Linux 守护进程

守护进程介绍

本笔记内容主要参考自：《Advanced Programming in The Unix Environment 3rd edition》第 13 章第 3 小节。

守护进程是一类长时间运行的进程，一般随操作系统启动运行直到系统关闭而停止（也可以由 crond 启动，或者由用户终端 Shell 启动）。因为没有关联的控制终端，所以我们称其在后台运行，这也是守护进程最重要的特性。另一个重要的特性是守护进程必须与其运行前的环境隔离开。参考《Advanced Programming in The Unix Environment》第 13 章内容，编程实现守护进程有一些通用的设计规范。

守护进程编码设计规范

这里将介绍一些编码规范，这些规范将阻止守护进程与其运行前环境产生一些不必要的交互。

Call umask to set the file mode creation mask to a known value, usually 0. The inherited file mode creation mask could be set to deny certain permissions. If the daemon process creates files, it may want to set specific permissions. For example, if it creates files with group-read and group-write enabled, a file mode creation mask that turns off either of these permissions would undo its efforts. On the other hand, if the daemon calls library functions that result in files being created, then it might make sense to set the file mode create mask to a more restrictive value (such as 007), since the library functions might not allow the caller to specify the permissions through an explicit argument.

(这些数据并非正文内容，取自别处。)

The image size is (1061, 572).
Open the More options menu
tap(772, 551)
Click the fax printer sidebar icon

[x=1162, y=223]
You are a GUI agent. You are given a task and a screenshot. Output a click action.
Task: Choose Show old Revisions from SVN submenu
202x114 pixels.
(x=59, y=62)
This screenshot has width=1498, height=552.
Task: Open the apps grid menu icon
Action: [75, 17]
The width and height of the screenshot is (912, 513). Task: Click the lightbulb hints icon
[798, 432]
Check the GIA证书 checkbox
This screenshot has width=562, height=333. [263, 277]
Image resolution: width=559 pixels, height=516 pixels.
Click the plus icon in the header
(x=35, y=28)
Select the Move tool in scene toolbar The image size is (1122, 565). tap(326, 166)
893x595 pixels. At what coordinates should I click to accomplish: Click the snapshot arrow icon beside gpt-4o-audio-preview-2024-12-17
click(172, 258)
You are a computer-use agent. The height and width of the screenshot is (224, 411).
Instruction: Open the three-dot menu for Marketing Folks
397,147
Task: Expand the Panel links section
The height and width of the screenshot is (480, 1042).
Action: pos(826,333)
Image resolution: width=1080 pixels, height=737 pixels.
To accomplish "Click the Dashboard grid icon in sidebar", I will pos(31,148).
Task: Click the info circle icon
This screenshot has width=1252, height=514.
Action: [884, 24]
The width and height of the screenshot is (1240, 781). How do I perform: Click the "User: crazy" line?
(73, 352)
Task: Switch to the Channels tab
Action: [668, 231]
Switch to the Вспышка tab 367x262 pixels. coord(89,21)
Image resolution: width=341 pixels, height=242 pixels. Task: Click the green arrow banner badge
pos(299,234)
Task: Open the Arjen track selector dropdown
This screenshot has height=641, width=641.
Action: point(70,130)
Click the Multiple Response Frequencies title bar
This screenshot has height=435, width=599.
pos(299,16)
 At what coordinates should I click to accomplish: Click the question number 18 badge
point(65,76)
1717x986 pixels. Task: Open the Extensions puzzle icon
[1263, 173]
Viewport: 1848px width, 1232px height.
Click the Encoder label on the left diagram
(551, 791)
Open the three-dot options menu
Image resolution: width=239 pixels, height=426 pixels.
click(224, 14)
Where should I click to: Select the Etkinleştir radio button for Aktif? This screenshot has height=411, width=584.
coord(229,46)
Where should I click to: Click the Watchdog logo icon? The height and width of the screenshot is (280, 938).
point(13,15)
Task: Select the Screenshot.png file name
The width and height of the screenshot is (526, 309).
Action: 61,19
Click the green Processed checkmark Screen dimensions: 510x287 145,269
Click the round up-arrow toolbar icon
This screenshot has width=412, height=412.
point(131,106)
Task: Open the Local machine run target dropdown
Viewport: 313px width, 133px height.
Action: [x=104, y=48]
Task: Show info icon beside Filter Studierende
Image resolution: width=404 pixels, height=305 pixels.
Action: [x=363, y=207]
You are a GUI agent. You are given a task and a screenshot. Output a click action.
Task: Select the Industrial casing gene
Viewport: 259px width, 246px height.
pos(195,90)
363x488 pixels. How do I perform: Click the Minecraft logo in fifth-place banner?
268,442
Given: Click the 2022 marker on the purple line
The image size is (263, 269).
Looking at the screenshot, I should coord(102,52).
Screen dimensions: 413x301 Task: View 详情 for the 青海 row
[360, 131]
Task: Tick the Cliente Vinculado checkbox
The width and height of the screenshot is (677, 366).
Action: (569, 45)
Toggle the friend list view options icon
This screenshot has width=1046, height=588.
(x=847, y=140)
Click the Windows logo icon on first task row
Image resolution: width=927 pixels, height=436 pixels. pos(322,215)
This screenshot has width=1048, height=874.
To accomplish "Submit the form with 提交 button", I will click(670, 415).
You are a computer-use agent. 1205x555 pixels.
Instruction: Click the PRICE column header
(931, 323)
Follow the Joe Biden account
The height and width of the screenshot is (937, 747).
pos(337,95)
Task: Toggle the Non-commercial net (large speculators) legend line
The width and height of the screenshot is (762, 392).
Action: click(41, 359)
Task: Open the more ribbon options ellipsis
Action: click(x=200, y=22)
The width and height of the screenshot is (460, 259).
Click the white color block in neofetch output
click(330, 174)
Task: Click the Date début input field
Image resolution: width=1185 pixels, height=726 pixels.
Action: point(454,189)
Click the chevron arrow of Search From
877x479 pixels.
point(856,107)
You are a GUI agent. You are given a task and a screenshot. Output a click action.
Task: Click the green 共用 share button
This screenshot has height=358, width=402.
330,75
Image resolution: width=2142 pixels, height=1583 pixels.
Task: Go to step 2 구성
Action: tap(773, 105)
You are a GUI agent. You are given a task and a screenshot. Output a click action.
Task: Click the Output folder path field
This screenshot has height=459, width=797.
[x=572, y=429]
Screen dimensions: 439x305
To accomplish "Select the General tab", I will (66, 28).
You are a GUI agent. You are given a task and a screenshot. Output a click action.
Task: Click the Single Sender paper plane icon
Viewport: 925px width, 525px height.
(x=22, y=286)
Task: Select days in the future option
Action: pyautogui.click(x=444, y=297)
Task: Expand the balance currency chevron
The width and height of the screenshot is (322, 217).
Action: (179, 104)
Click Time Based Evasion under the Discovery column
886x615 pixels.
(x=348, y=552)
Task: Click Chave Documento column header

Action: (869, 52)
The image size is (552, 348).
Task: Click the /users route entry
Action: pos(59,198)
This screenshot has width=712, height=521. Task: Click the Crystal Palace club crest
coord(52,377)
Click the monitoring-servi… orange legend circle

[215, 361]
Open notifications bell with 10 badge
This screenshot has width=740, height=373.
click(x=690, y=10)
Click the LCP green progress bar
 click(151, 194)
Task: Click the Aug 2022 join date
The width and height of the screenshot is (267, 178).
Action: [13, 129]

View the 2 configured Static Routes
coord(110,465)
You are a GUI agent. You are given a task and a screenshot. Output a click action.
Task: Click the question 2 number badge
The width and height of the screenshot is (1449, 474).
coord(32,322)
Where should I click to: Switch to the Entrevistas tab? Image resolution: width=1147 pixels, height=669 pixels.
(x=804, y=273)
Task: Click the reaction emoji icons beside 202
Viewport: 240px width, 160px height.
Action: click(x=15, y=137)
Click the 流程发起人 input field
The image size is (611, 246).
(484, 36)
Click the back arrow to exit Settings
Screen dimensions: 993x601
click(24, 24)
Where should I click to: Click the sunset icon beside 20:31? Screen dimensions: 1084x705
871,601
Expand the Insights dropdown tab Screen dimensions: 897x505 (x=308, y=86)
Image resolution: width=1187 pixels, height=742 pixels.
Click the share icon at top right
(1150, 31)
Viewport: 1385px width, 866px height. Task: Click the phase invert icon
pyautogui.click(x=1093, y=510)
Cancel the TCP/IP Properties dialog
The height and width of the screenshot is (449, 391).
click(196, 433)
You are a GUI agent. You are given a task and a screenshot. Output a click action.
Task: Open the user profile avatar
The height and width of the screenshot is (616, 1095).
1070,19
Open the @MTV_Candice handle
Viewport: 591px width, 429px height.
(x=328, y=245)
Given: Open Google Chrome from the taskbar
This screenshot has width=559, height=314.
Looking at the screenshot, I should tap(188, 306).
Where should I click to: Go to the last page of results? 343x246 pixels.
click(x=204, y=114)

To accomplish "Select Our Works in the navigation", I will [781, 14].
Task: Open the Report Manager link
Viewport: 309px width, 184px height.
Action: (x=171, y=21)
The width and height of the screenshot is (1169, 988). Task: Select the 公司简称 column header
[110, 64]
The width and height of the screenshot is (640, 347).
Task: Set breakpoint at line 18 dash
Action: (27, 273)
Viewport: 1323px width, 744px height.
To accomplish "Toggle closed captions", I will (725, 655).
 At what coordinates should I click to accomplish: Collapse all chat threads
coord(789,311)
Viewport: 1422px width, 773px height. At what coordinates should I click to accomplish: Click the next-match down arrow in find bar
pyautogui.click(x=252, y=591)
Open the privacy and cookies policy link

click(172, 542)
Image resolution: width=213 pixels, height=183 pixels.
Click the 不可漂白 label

调用 umask 将文件创建掩码设置为一个值，通常是 0 。因为守护进程从父进程继承而来的 “文件创建掩码” 可能会屏蔽某些特定的文件操作权限。如果守护进程想要创建文件，那么便需要设置特定的文件操作权限。例如，守护进程想要创建允许用户组读和写权限的文件，继承而来的 “文件创建掩码” 屏蔽了这个权限，则创建操作不会成功。另一方面，如果后台进程调用的库函数会创建文件，但是库函数又不允许调用者通过一个明确的参数来指定文件的权限，为了安全起见将 “文件创建掩码” 设置为一个更严格的值（比如 007 ）是非常有意义和必要的。(注：默认情况下的 umask 值是 022 (可以用 umask 命令查看），此时你建立的文件默认权限是 644 (6-0,6-2,6-2)，建立的目录的默认权限是 755 (7-0,7-2,7-2)。使用 umask(0) 修改 “文件创建掩码” ，保证进程拥有文件的读写权限，这个操作很危险将导致新建的文件权限为 0666/world-writable 。这个操作通常用于文件创建者和修改者不是同一个用户的场景，比如：你需要创建一个文件，该文件后续会被 Web Server 修改，而 Web Server 使用的是另外一个用户运行。这种情况下为 Web Server 写文件的目录 Set Group ID（）是个不错的选择。)
Call fork and have the parent exit. This does several things. First, if the daemon was started as a simple shell command, having the parent terminate makes the shell think that the command is done. Second, the child inherits the process group ID of the parent but gets a new process ID, so we’re guaranteed that the child is not a process group leader. This is a prerequisite for the call to setsid that is done next.

调用 fork 创建子进程并使父进程退出，将守护进程放入后台运行。这个操作主要有两个目的。首先，如果守护进程是通过一个简单的 Shell 命令创建的，那么父进程结束时便会让 Shell 一并将守护进程也结束（注：在终端中 ctrl+c/delete 会向前台进程组所有进程发送中断信号，若父进程退出那么子进程便会被 init 进程接管进入后台运行。）；其次，子进程继承得到父进程的 “进程组ID” 同时也获得了一个新的进程号，这样便能保证子进程不是 “进程组组长” ，这是下一步 setsid 操作的前提（注：只有当前进程不是进程组组长时，才能调用 setsid 创建新会话。）。
Call setsid to create a new session. The three steps listed in Section 9.5 occur.The process (a) becomes the leader of a new session, (b) becomes the leader of a new process group, and (c) is disassociated from its controlling terminal.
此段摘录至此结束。